Founded in 1968 by the celebrated American director, producer, and theater administrator John Houseman and the French director, teacher, and actor Michel Saint-Denis, the four-year drama program combines vocal and physical training, extensive work on text, and appreciation of style with a fierce commitment to emotional honesty, immense physical energy, and imaginative daring. The program is both highly selective and extremely rigorous, attracting committed and focused young actors.
To add to its long standing BFA program, in the fall of 2012, Juilliard Drama began its new MFA program, providing a diversity of experience for undergraduate and graduate students working side by side on projects that span classic texts of Shakespeare and Chekhov to contemporary works. This variety and breadth of repertoire ensures that Juilliard actors enter the profession with the experience and the craft to tackle the full spectrum of work, and to bring to life the stories of writers who are deeply ingrained in theater history as well as the exciting work of living writers.
In fact, Juilliard actors have many opportunities to explore contemporary work during their training, as an essential component of the artists' work within the Drama Division lies at the intersection with the distinguished Lila Acheson Wallace American Playwrights Program under the direction of Tony Award-winning playwright Marsha Norman and Pulitzer Prize winner and Juilliard alumnus David Lindsay-Abaire, who joined the program in fall of 2016. Actors and playwright fellows collaborate regularly on new works, which encourages the development of fresh and diverse voices in the American theater.

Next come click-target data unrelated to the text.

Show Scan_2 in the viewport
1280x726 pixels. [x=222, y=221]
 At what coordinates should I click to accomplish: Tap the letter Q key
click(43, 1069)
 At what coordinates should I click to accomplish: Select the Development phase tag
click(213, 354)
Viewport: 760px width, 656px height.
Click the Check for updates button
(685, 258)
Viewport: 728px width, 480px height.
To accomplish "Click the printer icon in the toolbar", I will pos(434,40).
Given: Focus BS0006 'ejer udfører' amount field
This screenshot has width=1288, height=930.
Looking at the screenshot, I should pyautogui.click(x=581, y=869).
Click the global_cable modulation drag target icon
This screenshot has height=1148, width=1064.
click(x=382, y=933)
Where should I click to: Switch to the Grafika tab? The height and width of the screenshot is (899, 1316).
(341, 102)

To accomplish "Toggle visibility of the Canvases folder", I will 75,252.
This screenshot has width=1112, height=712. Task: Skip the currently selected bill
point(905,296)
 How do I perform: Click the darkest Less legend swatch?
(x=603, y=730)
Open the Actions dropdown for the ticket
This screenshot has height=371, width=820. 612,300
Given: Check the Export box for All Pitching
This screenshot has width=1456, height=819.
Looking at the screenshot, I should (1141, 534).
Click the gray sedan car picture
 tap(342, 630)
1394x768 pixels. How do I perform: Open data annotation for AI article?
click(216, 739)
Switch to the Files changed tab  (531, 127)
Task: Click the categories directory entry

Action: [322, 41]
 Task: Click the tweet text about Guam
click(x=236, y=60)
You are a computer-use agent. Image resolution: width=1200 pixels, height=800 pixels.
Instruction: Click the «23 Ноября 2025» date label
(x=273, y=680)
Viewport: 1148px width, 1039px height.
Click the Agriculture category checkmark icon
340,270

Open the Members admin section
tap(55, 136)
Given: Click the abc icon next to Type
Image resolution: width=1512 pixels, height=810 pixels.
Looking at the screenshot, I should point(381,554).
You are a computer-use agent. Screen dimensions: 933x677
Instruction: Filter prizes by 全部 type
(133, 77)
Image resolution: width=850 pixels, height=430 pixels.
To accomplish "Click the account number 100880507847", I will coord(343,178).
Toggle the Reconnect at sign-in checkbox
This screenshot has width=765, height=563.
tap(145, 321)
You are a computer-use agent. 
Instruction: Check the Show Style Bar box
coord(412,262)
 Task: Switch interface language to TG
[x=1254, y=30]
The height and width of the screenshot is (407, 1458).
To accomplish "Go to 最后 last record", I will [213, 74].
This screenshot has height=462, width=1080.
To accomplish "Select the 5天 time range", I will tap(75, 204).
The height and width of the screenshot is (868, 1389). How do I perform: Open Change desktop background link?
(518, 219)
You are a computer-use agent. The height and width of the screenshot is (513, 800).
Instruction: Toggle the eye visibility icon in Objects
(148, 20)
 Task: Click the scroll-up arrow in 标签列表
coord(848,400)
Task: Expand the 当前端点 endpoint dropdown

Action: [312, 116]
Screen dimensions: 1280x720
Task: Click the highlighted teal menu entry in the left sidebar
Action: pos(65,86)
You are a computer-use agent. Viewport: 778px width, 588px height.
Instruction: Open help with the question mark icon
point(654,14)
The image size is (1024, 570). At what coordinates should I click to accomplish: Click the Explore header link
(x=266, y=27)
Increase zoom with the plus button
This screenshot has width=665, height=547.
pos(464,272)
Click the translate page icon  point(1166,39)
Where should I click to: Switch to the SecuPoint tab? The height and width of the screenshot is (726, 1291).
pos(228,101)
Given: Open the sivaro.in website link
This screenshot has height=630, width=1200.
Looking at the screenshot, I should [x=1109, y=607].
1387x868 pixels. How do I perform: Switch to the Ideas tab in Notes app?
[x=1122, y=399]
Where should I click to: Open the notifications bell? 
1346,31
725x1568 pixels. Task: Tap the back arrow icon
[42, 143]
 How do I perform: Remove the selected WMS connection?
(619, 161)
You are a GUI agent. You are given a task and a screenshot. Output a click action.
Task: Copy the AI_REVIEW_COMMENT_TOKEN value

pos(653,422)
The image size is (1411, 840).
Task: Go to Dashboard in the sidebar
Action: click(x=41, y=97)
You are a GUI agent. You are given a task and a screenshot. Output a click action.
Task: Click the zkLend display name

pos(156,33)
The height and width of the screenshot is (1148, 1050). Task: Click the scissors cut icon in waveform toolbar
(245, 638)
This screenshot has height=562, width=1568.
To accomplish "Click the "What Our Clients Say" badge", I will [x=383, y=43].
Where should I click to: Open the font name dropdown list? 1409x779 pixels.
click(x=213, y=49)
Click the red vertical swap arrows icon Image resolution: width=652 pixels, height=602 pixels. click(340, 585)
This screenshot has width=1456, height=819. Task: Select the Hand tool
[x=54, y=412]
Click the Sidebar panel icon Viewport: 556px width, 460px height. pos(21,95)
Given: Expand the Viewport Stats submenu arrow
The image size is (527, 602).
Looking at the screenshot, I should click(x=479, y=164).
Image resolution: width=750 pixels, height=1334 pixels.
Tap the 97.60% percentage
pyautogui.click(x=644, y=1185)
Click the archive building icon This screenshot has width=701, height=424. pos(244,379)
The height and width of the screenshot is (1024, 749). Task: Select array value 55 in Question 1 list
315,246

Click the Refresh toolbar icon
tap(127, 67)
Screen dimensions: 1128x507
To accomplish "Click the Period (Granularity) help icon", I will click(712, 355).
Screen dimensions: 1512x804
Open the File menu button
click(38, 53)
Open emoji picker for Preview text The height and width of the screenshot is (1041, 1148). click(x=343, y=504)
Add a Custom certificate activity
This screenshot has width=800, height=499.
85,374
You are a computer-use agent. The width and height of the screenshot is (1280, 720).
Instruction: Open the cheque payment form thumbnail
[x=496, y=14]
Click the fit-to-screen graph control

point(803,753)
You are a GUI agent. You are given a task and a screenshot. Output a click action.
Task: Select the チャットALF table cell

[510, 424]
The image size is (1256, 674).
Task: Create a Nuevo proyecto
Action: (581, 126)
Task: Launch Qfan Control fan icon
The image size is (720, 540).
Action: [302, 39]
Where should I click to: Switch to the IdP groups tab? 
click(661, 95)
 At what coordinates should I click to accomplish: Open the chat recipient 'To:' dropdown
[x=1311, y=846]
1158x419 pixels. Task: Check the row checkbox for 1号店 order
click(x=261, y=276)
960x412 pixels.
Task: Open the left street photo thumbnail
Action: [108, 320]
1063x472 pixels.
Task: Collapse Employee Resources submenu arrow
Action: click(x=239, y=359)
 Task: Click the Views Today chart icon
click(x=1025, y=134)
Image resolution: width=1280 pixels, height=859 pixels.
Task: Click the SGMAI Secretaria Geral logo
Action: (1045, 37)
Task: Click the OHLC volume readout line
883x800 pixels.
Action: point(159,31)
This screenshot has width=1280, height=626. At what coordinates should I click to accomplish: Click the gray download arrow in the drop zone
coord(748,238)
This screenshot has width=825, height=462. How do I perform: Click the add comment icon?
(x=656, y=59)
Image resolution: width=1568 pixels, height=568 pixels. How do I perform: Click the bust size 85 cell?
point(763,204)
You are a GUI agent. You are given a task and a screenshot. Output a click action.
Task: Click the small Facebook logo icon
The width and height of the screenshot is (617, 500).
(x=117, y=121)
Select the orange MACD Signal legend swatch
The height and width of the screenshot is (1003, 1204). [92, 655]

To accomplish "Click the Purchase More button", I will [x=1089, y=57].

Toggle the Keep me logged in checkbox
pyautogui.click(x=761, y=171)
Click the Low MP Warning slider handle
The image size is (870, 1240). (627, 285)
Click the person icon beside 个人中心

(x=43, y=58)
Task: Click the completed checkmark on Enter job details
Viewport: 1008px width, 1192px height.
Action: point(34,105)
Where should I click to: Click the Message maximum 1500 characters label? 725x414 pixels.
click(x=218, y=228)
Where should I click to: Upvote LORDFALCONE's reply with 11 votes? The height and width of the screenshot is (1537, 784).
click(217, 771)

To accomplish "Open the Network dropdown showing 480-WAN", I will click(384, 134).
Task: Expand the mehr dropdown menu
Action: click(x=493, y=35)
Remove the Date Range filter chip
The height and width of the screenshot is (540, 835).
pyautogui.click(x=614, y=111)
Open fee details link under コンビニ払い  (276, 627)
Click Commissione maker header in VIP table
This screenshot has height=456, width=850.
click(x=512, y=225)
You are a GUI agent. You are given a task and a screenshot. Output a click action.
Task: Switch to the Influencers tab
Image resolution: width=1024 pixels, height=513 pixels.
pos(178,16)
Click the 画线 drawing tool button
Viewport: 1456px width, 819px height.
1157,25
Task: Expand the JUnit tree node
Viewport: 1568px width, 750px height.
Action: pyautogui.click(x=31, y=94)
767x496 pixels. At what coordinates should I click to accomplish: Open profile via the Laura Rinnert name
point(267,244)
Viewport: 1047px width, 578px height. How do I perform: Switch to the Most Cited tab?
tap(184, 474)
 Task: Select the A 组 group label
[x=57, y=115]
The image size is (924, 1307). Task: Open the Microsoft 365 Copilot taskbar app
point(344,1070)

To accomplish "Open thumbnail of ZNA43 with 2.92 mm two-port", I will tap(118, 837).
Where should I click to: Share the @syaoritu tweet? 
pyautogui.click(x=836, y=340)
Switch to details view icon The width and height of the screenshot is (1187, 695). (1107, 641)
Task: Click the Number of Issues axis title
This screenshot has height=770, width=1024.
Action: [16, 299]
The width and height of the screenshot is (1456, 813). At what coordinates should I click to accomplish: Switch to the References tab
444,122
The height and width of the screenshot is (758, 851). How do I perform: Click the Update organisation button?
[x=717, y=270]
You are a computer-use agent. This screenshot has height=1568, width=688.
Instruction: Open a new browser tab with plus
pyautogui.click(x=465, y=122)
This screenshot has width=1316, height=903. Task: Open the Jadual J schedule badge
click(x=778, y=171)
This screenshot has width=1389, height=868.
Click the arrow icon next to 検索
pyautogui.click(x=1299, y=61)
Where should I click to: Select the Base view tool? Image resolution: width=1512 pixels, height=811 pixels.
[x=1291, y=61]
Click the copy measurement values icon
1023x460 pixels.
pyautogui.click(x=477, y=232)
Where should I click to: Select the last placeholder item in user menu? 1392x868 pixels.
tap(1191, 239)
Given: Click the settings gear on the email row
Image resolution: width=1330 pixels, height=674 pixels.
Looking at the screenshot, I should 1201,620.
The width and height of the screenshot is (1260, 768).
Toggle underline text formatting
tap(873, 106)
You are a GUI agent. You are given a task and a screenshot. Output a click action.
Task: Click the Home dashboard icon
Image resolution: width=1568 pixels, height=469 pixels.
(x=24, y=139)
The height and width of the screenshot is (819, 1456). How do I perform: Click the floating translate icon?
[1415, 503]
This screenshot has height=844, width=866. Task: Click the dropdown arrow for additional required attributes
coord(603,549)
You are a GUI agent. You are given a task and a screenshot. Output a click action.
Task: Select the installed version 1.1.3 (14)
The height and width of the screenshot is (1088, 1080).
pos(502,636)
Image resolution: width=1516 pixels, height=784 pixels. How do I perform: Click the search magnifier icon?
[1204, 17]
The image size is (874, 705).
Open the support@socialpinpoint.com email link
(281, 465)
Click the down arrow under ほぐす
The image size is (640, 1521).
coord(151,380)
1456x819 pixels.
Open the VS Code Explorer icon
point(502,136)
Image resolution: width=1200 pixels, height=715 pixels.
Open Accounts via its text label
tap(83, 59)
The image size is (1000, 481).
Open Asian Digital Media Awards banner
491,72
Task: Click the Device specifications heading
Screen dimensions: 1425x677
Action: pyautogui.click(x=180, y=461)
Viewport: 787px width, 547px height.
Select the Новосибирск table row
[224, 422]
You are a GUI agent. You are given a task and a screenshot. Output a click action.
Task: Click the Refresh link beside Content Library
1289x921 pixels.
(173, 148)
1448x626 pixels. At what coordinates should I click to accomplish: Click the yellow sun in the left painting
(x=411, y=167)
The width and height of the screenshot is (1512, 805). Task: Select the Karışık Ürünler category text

The Juilliard Drama program seeks not only to provide a challenging and full curriculum of training, but also to give students valuable exposure to the professional world. Over the course of their studies, Juilliard actors have many opportunities to work with professional directors, who come in to work as teachers and guest artists as well as to direct productions. For the fourth-year class, Juilliard's training aims to create a real bridge into the profession through the creation of the Juilliard Drama Division's Professional Studio hosted by Signature Theatre, recipient of the 2014 regional theater Tony Award. Signature is set in the Pershing Square Signature Center, a Frank Gehry-designed complex in the heart of New York City's Theater District. At the Studio, Juilliard's writers and actors collaborate closely on new works, building lasting artistic relationships.
This connection to the broader theater community ties into the strong ethos of citizenship and community service at Juilliard. In addition to many other opportunities for interdivisional collaboration between students, Juilliard actors and playwrights regularly join forces with music and drama students to use their art to reach out to underserved communities around the world.
Juilliard Drama's outstanding creative reputation, distinguished faculty, and rigorous professional training have enabled alumni of the program to excel as artists, leaders, and global citizens for more than four decades and will continue to shape the future of American theater for decades to come.